-- Vorgegebener Text --
· · · · · · ·
Hans-Martin Schönherr-Mann
Ideal und Bürde des vernünftigen
Bürgers in heutiger Zeit
John Rawls intensive Gedanken über
Gerechtigkeit
Ein Jahr vor seinem Tod, Ende 2002, legte John Rawls einen
Neuentwurf seiner Gerechtigkeitskonzeption im Rahmen des
politischen Liberalismus vor. Der Titel greift weit zurück -
man könnte meinen - an seine Anfänge. Mit "Justice as
Fairness" betitelte er zwei programmatische Aufsätze in den
Jahren 1957/58. Seine Theorie der Gerechtigkeit revolutionierte
dann 1971 die politische Philosophie.
· · · · · · ·
(Zeigedaten zu Bildschirmaufnahmen)
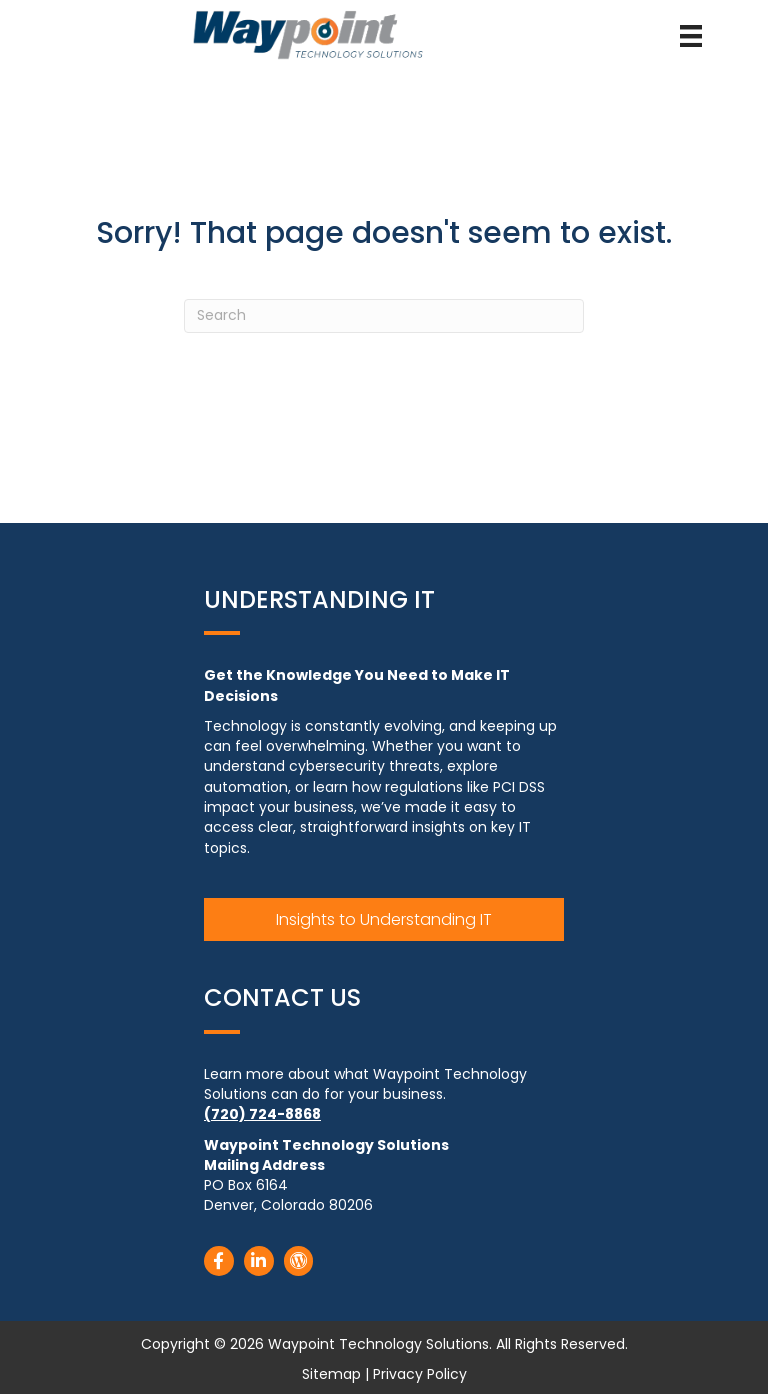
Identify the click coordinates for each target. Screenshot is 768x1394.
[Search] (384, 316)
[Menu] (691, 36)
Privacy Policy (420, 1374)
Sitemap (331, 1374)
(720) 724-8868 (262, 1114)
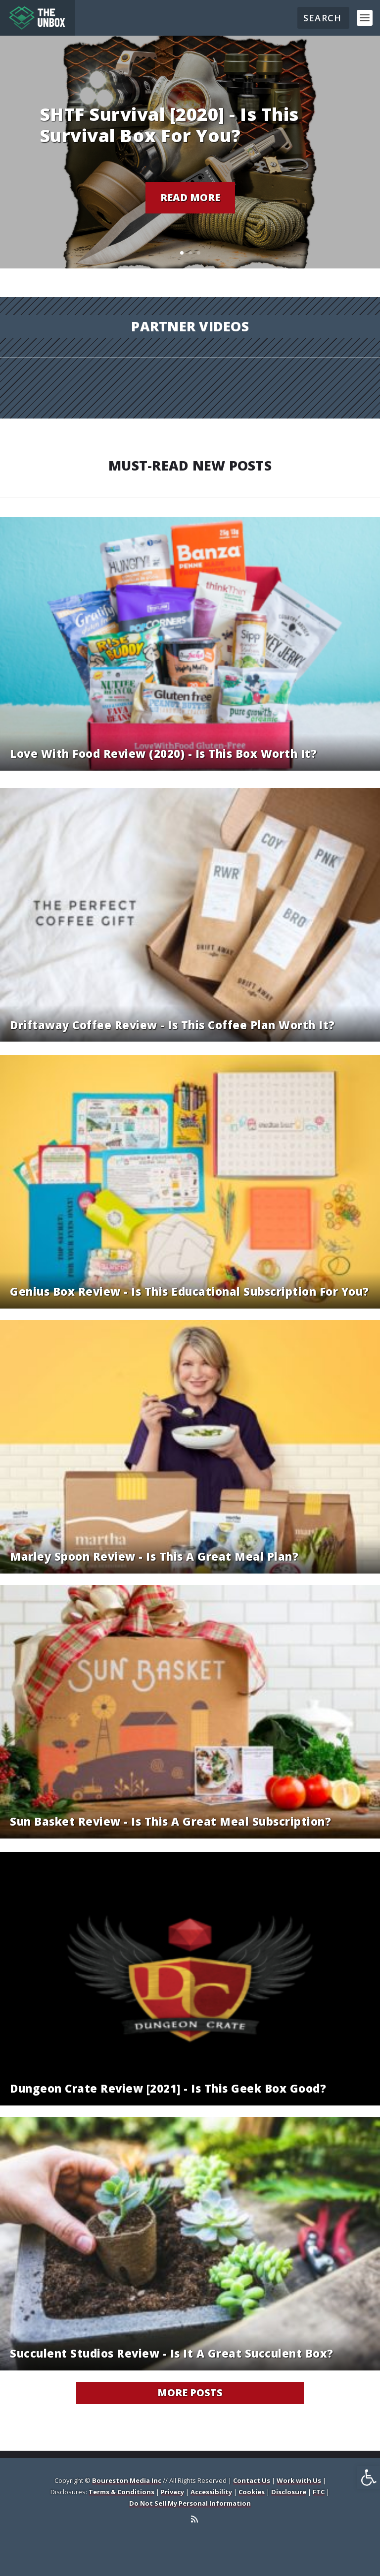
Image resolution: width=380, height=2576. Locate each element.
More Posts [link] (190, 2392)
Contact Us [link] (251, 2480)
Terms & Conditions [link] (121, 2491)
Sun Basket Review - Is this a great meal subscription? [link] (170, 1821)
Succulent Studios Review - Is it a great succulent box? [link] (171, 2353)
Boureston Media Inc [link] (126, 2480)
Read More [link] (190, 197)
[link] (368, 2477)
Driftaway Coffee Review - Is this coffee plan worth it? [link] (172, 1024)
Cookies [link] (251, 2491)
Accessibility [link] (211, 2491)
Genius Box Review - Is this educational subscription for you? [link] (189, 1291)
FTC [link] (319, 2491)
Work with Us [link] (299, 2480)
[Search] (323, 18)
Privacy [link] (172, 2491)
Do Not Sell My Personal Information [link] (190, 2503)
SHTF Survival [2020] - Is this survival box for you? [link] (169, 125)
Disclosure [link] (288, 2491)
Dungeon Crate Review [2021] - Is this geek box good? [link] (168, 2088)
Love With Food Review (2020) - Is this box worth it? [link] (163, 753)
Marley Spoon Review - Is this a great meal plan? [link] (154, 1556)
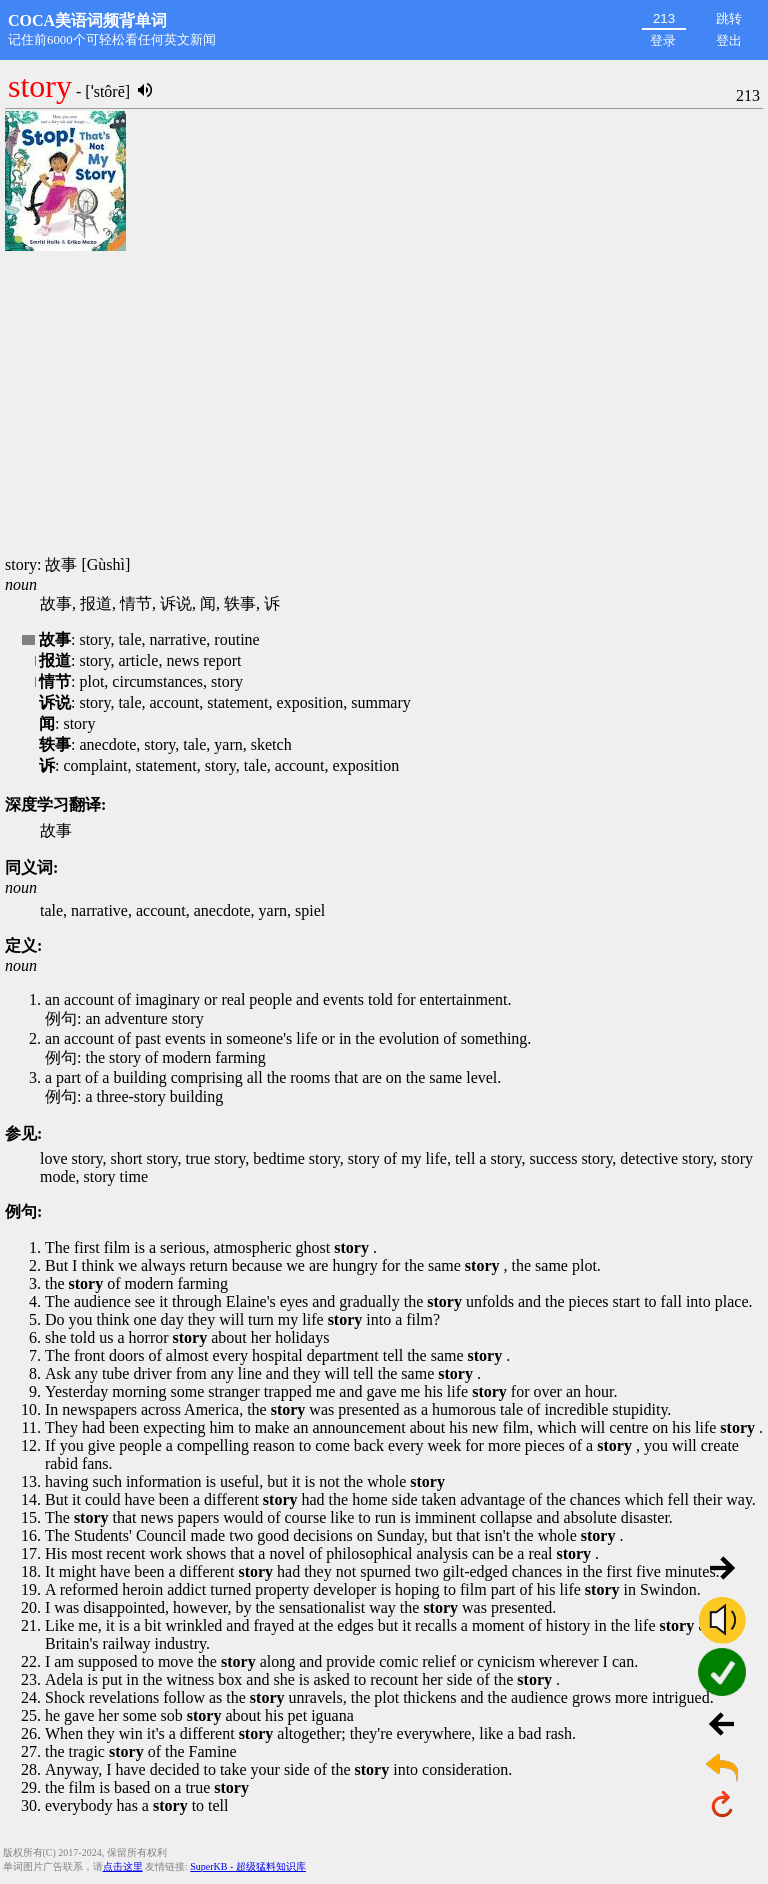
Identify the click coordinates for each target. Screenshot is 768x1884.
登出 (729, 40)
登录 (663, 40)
· · · · · · ·
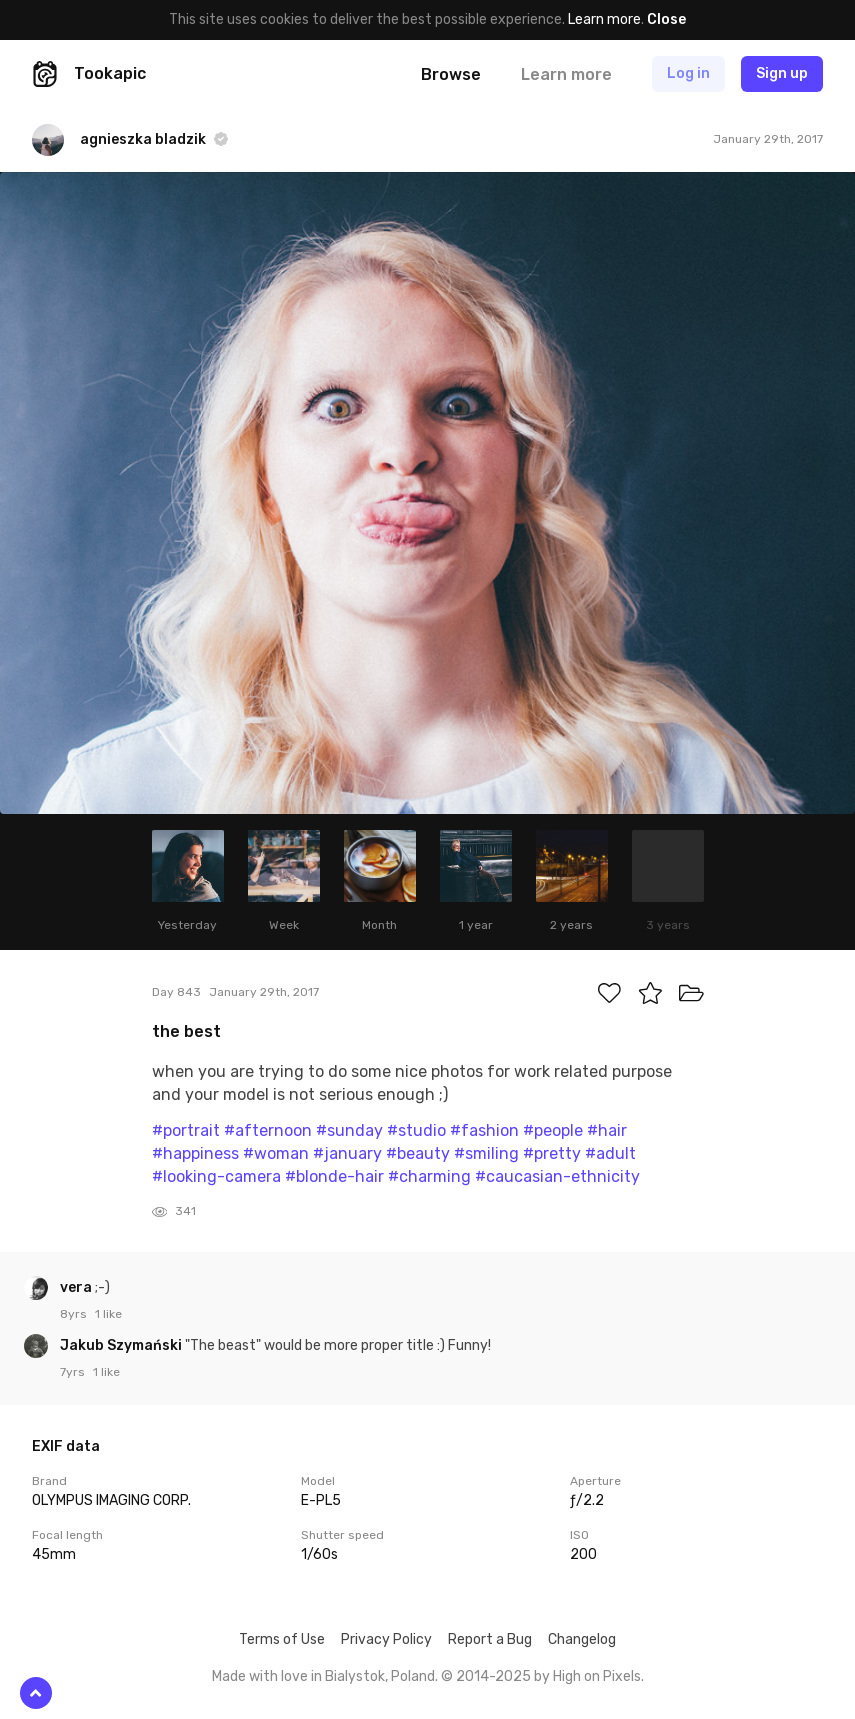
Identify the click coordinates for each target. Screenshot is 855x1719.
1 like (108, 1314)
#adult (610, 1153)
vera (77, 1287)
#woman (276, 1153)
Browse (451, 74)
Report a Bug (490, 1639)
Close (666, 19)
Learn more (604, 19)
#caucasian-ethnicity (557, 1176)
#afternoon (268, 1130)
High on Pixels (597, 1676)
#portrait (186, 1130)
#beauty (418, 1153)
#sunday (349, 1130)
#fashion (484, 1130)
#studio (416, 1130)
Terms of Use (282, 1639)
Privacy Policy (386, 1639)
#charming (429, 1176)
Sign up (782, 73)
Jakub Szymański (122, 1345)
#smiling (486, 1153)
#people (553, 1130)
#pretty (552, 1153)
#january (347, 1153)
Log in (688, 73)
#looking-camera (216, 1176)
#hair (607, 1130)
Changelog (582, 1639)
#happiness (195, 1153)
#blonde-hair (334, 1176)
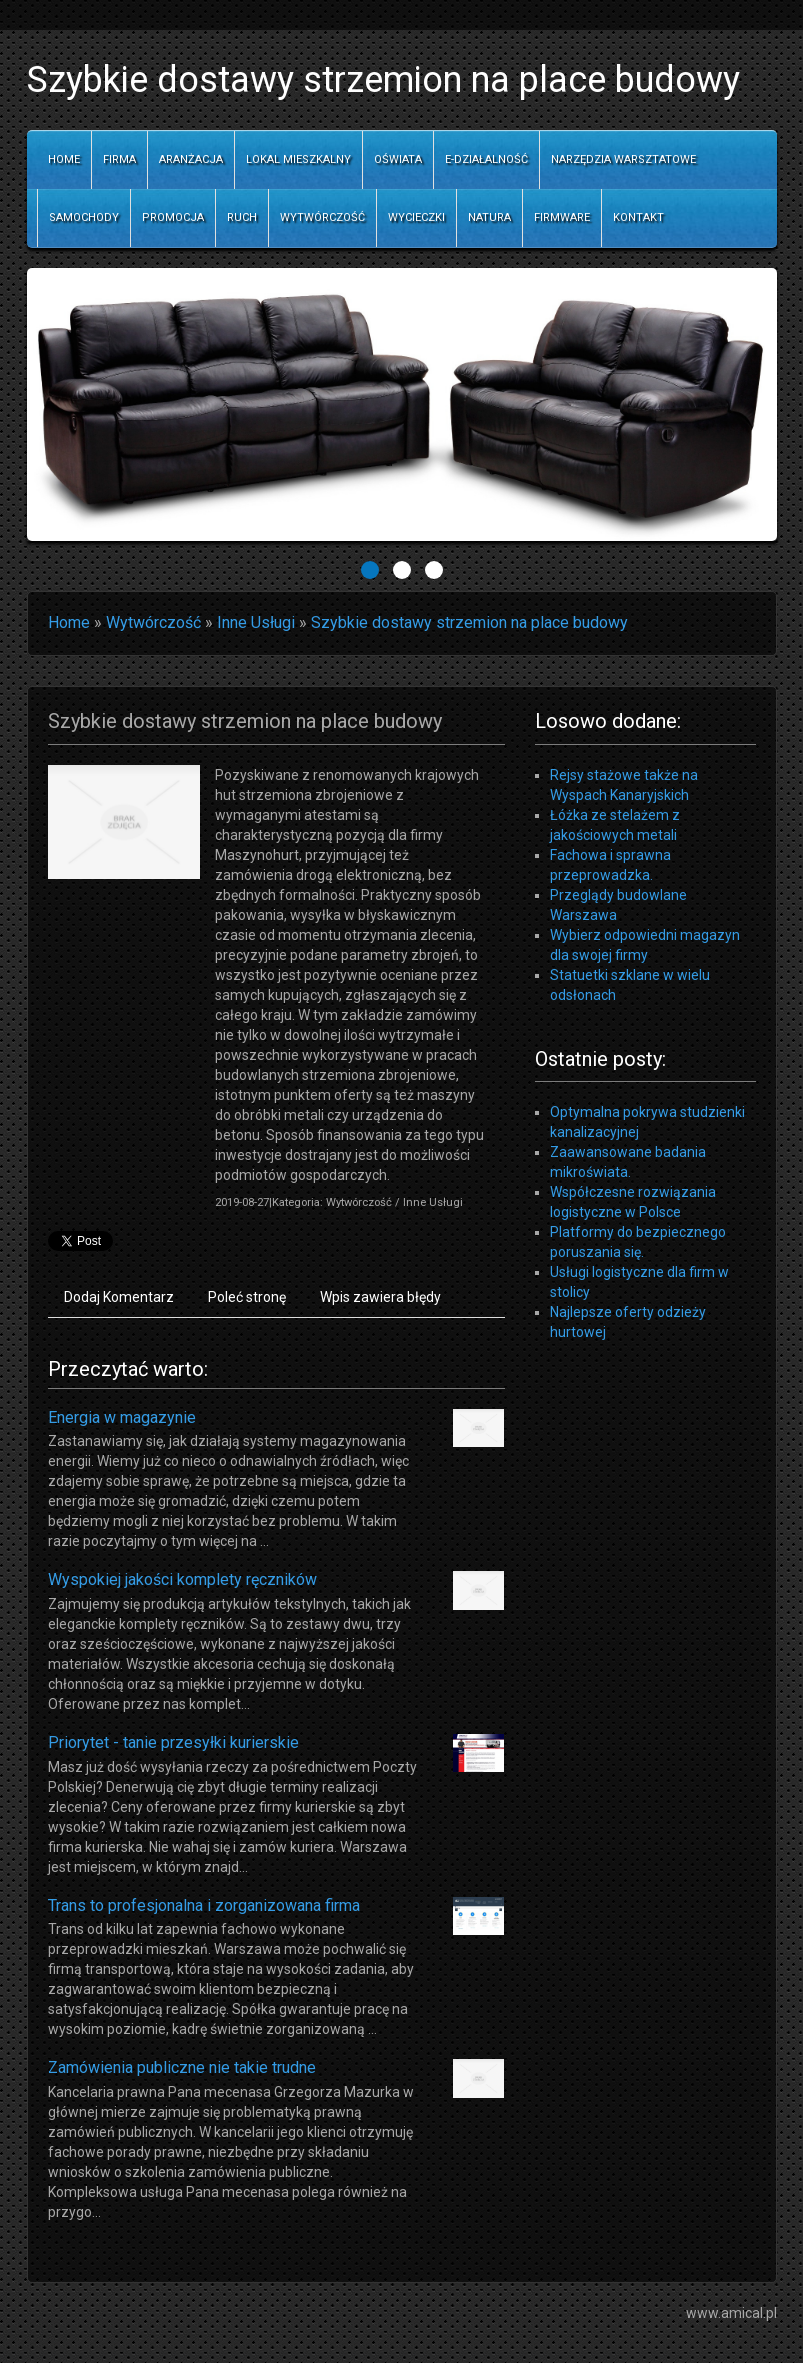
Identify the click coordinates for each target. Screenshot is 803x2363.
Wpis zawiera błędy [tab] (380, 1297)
· · · · · · ·
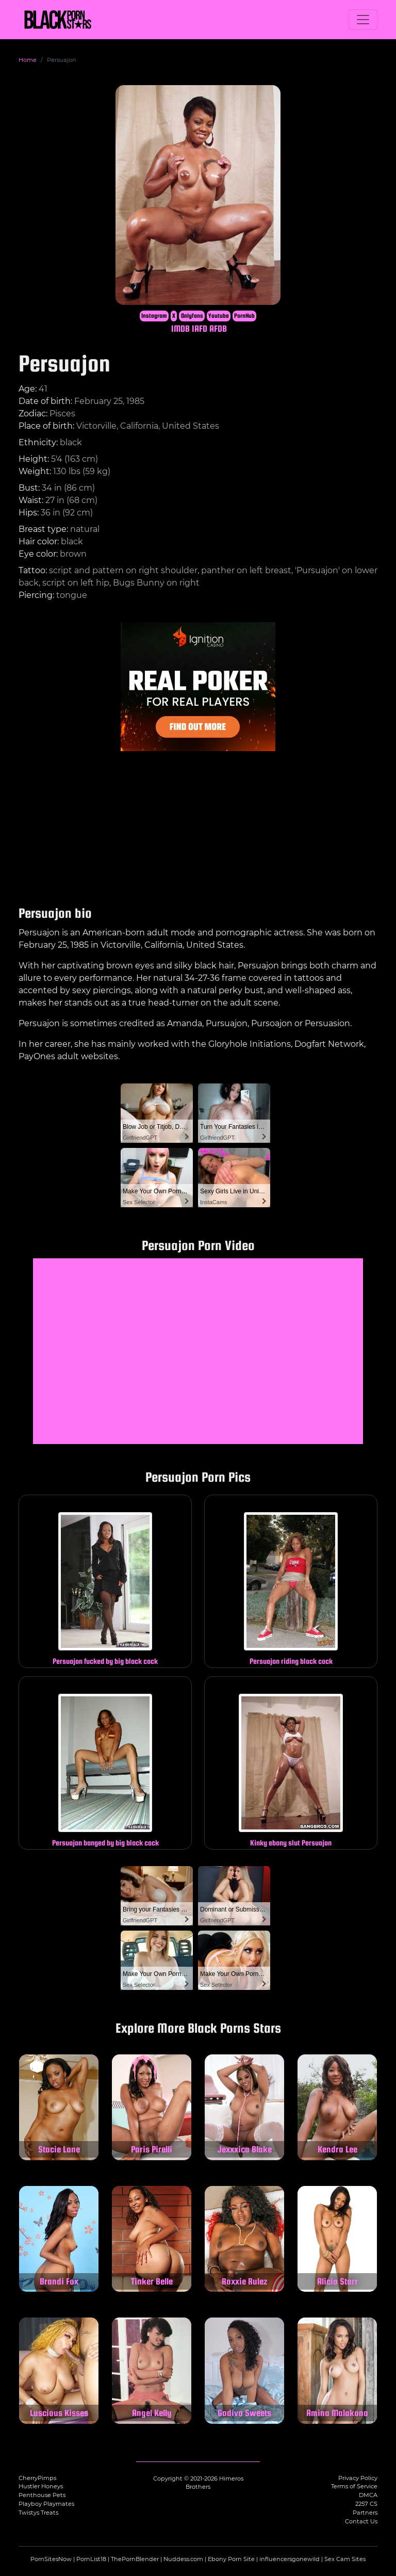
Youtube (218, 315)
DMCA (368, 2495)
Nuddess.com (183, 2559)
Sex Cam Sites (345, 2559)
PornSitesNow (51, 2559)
· · · · · · ·
-- Aufgaben --
**A.** Erläutere in ein bis drei Sätzen anhand des Beitrags über John Rawls, warum der Titel seines späten Neuentwurfs weit an seine Anfänge zurückgreift.
**B.** Gib den Beitrag über John Rawls von "Hans-Martin Schönherr-Mann" bis "die politische Philosophie." wortgetreu wieder.
**C.** Führe den Beitrag über John Rawls im Anschluss an seinen letzten Satz weiter.
Die Datensätze haben mit dem Beitrag über John Rawls nichts zu tun.

-- Lösungen --
**A.** Rawls hatte schon in den Jahren 1957/58 zwei programmatische Aufsätze mit „Justice as Fairness“ betitelt. Mit dem Titel des Neuentwurfs knüpft er deshalb an diese frühen Arbeiten an.

**B.**
Hans-Martin Schönherr-Mann
Ideal und Bürde des vernünftigen
Bürgers in heutiger Zeit
John Rawls intensive Gedanken über
Gerechtigkeit
Ein Jahr vor seinem Tod, Ende 2002, legte John Rawls einen
Neuentwurf seiner Gerechtigkeitskonzeption im Rahmen des
politischen Liberalismus vor. Der Titel greift weit zurück -
man könnte meinen - an seine Anfänge. Mit "Justice as
Fairness" betitelte er zwei programmatische Aufsätze in den
Jahren 1957/58. Seine Theorie der Gerechtigkeit revolutionierte
dann 1971 die politische Philosophie.

**C.**
Seit Marx und Nietzsche interpretierte man das politische
Geschehen als primär an Macht und Interessen orientiert. Im
letzten Drittel des 20. Jahrhundert wächst dagegen wieder das
Interesse an den ethischen Grundlagen der Politik. Rawls fragt nach
einer rationalen Begründung des Politischen und greift dazu
auf den Kontraktualismus der Aufklärung zurück, eine seit
dem 19. Jahrhundert aufgelassene Tradition:
Auf welche Grundsätze würden sich Menschen einigen,
wenn sie die eigenen sozialen und weltanschaulichen Interessen
nicht kennen und wenn sie sich in einem Zustand der gegenseitigen
Freiheit und Gleichheit befänden? Dabei unterstellt Rawls den
Menschen einen Sinn für den eigenen Vorteil wie auch einen
für Gerechtigkeit und Moral: Sie wollen unter Bedingungen der
sozialen Kooperation nicht nur Vorteile für sich selbst,
sondern gegenseitigen Nutzen. Diese Gegenseitigkeit ist die
Grundlage der Fairness.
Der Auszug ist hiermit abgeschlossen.